As a reminder, you'll almost certainly have to meet the business credit card standards. We covered it before, but the specifics will vary depending on the card you're looking for.

As a result, while it may seem self-evident, you should take care to fill out your application completely. If there are clerical issues with your company credit cards application. Lenders may not be able to pull your credit score if you ever need to apply for a business loan.
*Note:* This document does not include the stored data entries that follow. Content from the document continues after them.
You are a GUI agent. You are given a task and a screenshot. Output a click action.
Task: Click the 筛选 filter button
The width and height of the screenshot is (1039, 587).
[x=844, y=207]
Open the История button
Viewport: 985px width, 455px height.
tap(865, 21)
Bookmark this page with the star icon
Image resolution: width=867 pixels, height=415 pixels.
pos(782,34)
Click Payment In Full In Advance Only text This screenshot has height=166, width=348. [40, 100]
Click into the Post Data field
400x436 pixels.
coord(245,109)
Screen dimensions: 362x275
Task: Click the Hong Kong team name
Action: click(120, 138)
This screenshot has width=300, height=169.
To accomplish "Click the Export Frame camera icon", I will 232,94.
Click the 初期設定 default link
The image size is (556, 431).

As a result, you'll want to pay special attention to details like making sure. You're supplying your business address rather than your home address and that your revenue calculation is correct.

You could submit your request when you've fulfilled every one of the corporate card prerequisites also double your data.

Wait for confirmation.

It really shouldn't even want to learn if you authorized for a company account once you submitted your request. As previously said, most software stores will notify you whether or not you have been authorized for the credit practically instantaneously. Following approval, you may receive notification about when your company credit cards will arrive in the mail.

If you refused for something like a finance company, from the other extreme. You analyze the refusal reason offered by the provider. If you discover that it's lowering your credit rating, you should attempt to correct it. 

Get your business bank card activate and start using it properly.

Finally, you should activate your company credit cards as quickly as possible after receiving them. As a result, you can begin to use it properly to manage your business spending and increase your credit score.


The credit limit on your card is determined by your credit score and your (or your business') annual revenue. When it comes to extending credit limits. Issuers are sometimes cautious at first to ensure that they will get their money back.

Regardless of your credit limit, you'll want to make sure you're spending responsibly. Spending sensibly and paying off your balance on time. And in full will put your company in the best possible position for future financing alternatives.

Final Thoughts

That concludes your comprehensive guide on obtaining a company credit card. At the end of the day, despite the fact that there are a few business credit cards requirements. The procedure is very straightforward once you know what to expect.

To begin, think about your company's requirements. Then you'll want to figure out which card features you need to pay attention to. And select the card with the features that best meet your needs. Finally, have all of your information ready for the application. And keep in mind that your personal credit will almost certainly play a role in your approval or rejection.

Once you've applied for and obtained your company credit cards. You'll have taken a vital step toward bettering or establishing your business credit through careful credit card spending.